= AIM OF THE TASK =
Put every line below into a numbered list, dropping any blank lines.

= DATA PROVIDED =
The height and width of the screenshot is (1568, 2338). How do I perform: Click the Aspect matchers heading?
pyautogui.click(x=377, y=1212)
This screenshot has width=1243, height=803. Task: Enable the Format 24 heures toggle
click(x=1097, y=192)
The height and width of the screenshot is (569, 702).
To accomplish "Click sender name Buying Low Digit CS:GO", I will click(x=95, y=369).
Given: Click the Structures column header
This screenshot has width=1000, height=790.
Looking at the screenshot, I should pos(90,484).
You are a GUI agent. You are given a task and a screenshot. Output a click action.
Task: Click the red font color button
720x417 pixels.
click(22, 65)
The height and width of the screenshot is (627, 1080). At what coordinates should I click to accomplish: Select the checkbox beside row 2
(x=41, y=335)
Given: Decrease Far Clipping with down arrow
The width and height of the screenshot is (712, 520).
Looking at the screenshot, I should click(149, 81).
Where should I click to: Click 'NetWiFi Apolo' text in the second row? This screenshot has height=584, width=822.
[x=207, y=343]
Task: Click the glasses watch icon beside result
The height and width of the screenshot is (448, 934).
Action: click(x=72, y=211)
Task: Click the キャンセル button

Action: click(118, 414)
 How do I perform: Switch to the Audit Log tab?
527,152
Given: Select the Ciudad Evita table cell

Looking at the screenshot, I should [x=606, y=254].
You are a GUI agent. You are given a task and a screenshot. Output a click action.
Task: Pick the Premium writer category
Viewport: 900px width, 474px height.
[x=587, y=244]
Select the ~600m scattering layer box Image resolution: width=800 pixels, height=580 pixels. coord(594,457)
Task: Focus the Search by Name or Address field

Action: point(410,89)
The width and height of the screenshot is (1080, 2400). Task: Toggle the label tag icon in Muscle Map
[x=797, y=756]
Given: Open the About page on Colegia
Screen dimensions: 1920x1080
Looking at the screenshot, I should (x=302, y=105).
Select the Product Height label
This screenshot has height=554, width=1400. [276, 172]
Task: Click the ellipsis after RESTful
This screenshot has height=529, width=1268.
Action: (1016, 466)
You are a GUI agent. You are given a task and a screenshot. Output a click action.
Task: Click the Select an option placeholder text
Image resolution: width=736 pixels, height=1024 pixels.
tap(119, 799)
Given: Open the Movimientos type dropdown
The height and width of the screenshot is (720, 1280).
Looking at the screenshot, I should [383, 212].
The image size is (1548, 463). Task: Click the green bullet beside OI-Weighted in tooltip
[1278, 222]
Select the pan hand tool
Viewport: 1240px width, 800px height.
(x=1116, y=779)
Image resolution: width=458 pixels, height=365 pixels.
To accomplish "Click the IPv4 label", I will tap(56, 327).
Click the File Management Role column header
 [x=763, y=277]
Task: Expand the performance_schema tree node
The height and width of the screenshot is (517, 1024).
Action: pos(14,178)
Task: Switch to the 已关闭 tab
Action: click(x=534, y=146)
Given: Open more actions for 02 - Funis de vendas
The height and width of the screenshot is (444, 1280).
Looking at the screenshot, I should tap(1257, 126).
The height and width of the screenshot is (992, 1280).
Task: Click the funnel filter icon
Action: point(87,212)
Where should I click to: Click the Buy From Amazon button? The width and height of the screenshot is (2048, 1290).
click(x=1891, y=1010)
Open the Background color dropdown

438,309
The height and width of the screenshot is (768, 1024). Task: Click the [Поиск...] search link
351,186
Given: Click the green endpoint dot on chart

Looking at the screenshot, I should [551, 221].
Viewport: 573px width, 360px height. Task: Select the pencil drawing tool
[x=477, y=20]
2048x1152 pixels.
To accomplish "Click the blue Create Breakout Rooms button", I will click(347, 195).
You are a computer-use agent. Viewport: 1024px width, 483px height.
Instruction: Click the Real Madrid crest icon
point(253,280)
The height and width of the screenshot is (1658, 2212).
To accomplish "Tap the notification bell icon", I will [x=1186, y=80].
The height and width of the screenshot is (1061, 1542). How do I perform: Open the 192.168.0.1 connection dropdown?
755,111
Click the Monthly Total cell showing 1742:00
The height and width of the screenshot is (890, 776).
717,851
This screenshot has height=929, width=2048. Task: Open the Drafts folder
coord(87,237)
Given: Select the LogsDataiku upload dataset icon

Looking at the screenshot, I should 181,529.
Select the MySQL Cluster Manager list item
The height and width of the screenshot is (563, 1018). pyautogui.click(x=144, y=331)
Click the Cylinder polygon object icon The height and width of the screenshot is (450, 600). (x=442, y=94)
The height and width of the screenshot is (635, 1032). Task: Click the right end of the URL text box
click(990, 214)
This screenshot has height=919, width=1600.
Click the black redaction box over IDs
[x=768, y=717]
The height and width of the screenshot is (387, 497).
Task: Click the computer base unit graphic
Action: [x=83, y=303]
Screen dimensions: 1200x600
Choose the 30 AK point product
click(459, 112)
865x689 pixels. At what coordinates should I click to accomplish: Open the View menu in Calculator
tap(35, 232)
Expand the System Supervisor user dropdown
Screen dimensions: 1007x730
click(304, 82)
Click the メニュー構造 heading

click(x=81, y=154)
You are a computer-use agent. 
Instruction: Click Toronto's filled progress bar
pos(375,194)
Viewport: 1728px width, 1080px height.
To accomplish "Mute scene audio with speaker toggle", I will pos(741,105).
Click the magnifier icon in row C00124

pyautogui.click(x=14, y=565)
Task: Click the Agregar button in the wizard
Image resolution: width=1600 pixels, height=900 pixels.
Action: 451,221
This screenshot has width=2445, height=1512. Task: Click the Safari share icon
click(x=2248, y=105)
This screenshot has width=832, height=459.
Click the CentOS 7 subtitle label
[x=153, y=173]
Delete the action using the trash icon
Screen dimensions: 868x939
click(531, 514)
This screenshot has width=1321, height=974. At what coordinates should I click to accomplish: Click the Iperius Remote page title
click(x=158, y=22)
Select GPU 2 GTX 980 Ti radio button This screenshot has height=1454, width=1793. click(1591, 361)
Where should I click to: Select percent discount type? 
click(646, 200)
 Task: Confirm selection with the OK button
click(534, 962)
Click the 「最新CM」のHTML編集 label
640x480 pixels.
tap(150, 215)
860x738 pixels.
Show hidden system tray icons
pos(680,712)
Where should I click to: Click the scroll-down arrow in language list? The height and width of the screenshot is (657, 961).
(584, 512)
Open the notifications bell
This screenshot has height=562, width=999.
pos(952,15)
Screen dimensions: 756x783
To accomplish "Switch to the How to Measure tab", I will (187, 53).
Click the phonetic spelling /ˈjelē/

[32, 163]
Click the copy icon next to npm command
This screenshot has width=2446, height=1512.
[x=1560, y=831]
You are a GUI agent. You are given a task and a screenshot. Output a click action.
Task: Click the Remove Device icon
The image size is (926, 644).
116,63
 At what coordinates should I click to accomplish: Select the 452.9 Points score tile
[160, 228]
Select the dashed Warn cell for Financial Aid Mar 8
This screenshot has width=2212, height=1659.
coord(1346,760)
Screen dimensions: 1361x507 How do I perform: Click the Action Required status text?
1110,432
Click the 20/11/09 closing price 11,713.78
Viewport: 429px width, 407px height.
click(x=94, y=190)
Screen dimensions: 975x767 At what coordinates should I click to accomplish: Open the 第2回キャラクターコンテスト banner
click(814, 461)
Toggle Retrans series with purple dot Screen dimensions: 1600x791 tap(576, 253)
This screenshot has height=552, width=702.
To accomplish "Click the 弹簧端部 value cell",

= TASK SOLUTION =
1. The height and width of the screenshot is (1568, 2338). How do I perform: Click the Aspect matchers heading?
2. pyautogui.click(x=377, y=1212)
3. This screenshot has width=1243, height=803. Task: Enable the Format 24 heures toggle
4. click(x=1097, y=192)
5. The height and width of the screenshot is (569, 702).
6. To accomplish "Click sender name Buying Low Digit CS:GO", I will click(x=95, y=369).
7. Given: Click the Structures column header
8. This screenshot has width=1000, height=790.
9. Looking at the screenshot, I should pos(90,484).
10. You are a GUI agent. You are given a task and a screenshot. Output a click action.
11. Task: Click the red font color button
12. 720x417 pixels.
13. click(22, 65)
14. The height and width of the screenshot is (627, 1080). At what coordinates should I click to accomplish: Select the checkbox beside row 2
15. (x=41, y=335)
16. Given: Decrease Far Clipping with down arrow
17. The width and height of the screenshot is (712, 520).
18. Looking at the screenshot, I should click(149, 81).
19. Where should I click to: Click 'NetWiFi Apolo' text in the second row? This screenshot has height=584, width=822.
20. [x=207, y=343]
21. Task: Click the glasses watch icon beside result
22. The height and width of the screenshot is (448, 934).
23. Action: click(x=72, y=211)
24. Task: Click the キャンセル button
25. Action: click(118, 414)
26.  How do I perform: Switch to the Audit Log tab?
27. 527,152
28. Given: Select the Ciudad Evita table cell
29. Looking at the screenshot, I should [x=606, y=254].
30. You are a GUI agent. You are given a task and a screenshot. Output a click action.
31. Task: Pick the Premium writer category
32. Viewport: 900px width, 474px height.
33. [x=587, y=244]
34. Select the ~600m scattering layer box Image resolution: width=800 pixels, height=580 pixels. coord(594,457)
35. Task: Focus the Search by Name or Address field
36. Action: point(410,89)
37. The width and height of the screenshot is (1080, 2400). Task: Toggle the label tag icon in Muscle Map
38. [x=797, y=756]
39. Given: Open the About page on Colegia
40. Screen dimensions: 1920x1080
41. Looking at the screenshot, I should (x=302, y=105).
42. Select the Product Height label
43. This screenshot has height=554, width=1400. [276, 172]
44. Task: Click the ellipsis after RESTful
45. This screenshot has height=529, width=1268.
46. Action: (1016, 466)
47. You are a GUI agent. You are given a task and a screenshot. Output a click action.
48. Task: Click the Select an option placeholder text
49. Image resolution: width=736 pixels, height=1024 pixels.
50. tap(119, 799)
51. Given: Open the Movimientos type dropdown
52. The height and width of the screenshot is (720, 1280).
53. Looking at the screenshot, I should [383, 212].
54. The image size is (1548, 463). Task: Click the green bullet beside OI-Weighted in tooltip
55. [1278, 222]
56. Select the pan hand tool
57. Viewport: 1240px width, 800px height.
58. (x=1116, y=779)
59. Image resolution: width=458 pixels, height=365 pixels.
60. To accomplish "Click the IPv4 label", I will tap(56, 327).
61. Click the File Management Role column header
62.  [x=763, y=277]
63. Task: Expand the performance_schema tree node
64. The height and width of the screenshot is (517, 1024).
65. Action: pos(14,178)
66. Task: Switch to the 已关闭 tab
67. Action: click(x=534, y=146)
68. Given: Open more actions for 02 - Funis de vendas
69. The height and width of the screenshot is (444, 1280).
70. Looking at the screenshot, I should tap(1257, 126).
71. The height and width of the screenshot is (992, 1280).
72. Task: Click the funnel filter icon
73. Action: point(87,212)
74. Where should I click to: Click the Buy From Amazon button? The width and height of the screenshot is (2048, 1290).
75. click(x=1891, y=1010)
76. Open the Background color dropdown
77. 438,309
78. The height and width of the screenshot is (768, 1024). Task: Click the [Поиск...] search link
79. 351,186
80. Given: Click the green endpoint dot on chart
81. Looking at the screenshot, I should [551, 221].
82. Viewport: 573px width, 360px height. Task: Select the pencil drawing tool
83. [x=477, y=20]
84. 2048x1152 pixels.
85. To accomplish "Click the blue Create Breakout Rooms button", I will click(347, 195).
86. You are a computer-use agent. Viewport: 1024px width, 483px height.
87. Instruction: Click the Real Madrid crest icon
88. point(253,280)
89. The height and width of the screenshot is (1658, 2212).
90. To accomplish "Tap the notification bell icon", I will [x=1186, y=80].
91. The height and width of the screenshot is (1061, 1542). How do I perform: Open the 192.168.0.1 connection dropdown?
92. 755,111
93. Click the Monthly Total cell showing 1742:00
94. The height and width of the screenshot is (890, 776).
95. 717,851
96. This screenshot has height=929, width=2048. Task: Open the Drafts folder
97. coord(87,237)
98. Given: Select the LogsDataiku upload dataset icon
99. Looking at the screenshot, I should 181,529.
100. Select the MySQL Cluster Manager list item
101. The height and width of the screenshot is (563, 1018). pyautogui.click(x=144, y=331)
102. Click the Cylinder polygon object icon The height and width of the screenshot is (450, 600). (x=442, y=94)
103. The height and width of the screenshot is (635, 1032). Task: Click the right end of the URL text box
104. click(990, 214)
105. This screenshot has height=919, width=1600.
106. Click the black redaction box over IDs
107. [x=768, y=717]
108. The height and width of the screenshot is (387, 497).
109. Task: Click the computer base unit graphic
110. Action: [x=83, y=303]
111. Screen dimensions: 1200x600
112. Choose the 30 AK point product
113. click(459, 112)
114. 865x689 pixels. At what coordinates should I click to accomplish: Open the View menu in Calculator
115. tap(35, 232)
116. Expand the System Supervisor user dropdown
117. Screen dimensions: 1007x730
118. click(304, 82)
119. Click the メニュー構造 heading
120. click(x=81, y=154)
121. You are a computer-use agent. 
122. Instruction: Click Toronto's filled progress bar
123. pos(375,194)
124. Viewport: 1728px width, 1080px height.
125. To accomplish "Mute scene audio with speaker toggle", I will pos(741,105).
126. Click the magnifier icon in row C00124
127. pyautogui.click(x=14, y=565)
128. Task: Click the Agregar button in the wizard
129. Image resolution: width=1600 pixels, height=900 pixels.
130. Action: 451,221
131. This screenshot has width=2445, height=1512. Task: Click the Safari share icon
132. click(x=2248, y=105)
133. This screenshot has width=832, height=459.
134. Click the CentOS 7 subtitle label
135. [x=153, y=173]
136. Delete the action using the trash icon
137. Screen dimensions: 868x939
138. click(531, 514)
139. This screenshot has width=1321, height=974. At what coordinates should I click to accomplish: Click the Iperius Remote page title
140. click(x=158, y=22)
141. Select GPU 2 GTX 980 Ti radio button This screenshot has height=1454, width=1793. click(1591, 361)
142. Where should I click to: Select percent discount type? 
143. click(646, 200)
144.  Task: Confirm selection with the OK button
145. click(534, 962)
146. Click the 「最新CM」のHTML編集 label
147. 640x480 pixels.
148. tap(150, 215)
149. 860x738 pixels.
150. Show hidden system tray icons
151. pos(680,712)
152. Where should I click to: Click the scroll-down arrow in language list? The height and width of the screenshot is (657, 961).
153. (584, 512)
154. Open the notifications bell
155. This screenshot has height=562, width=999.
156. pos(952,15)
157. Screen dimensions: 756x783
158. To accomplish "Switch to the How to Measure tab", I will (187, 53).
159. Click the phonetic spelling /ˈjelē/
160. [32, 163]
161. Click the copy icon next to npm command
162. This screenshot has width=2446, height=1512.
163. [x=1560, y=831]
164. You are a GUI agent. You are given a task and a screenshot. Output a click action.
165. Task: Click the Remove Device icon
166. The image size is (926, 644).
167. 116,63
168.  At what coordinates should I click to accomplish: Select the 452.9 Points score tile
169. [160, 228]
170. Select the dashed Warn cell for Financial Aid Mar 8
171. This screenshot has width=2212, height=1659.
172. coord(1346,760)
173. Screen dimensions: 1361x507 How do I perform: Click the Action Required status text?
174. 1110,432
175. Click the 20/11/09 closing price 11,713.78
176. Viewport: 429px width, 407px height.
177. click(x=94, y=190)
178. Screen dimensions: 975x767 At what coordinates should I click to accomplish: Open the 第2回キャラクターコンテスト banner
179. click(814, 461)
180. Toggle Retrans series with purple dot Screen dimensions: 1600x791 tap(576, 253)
181. This screenshot has height=552, width=702.
182. To accomplish "Click the 弹簧端部 value cell",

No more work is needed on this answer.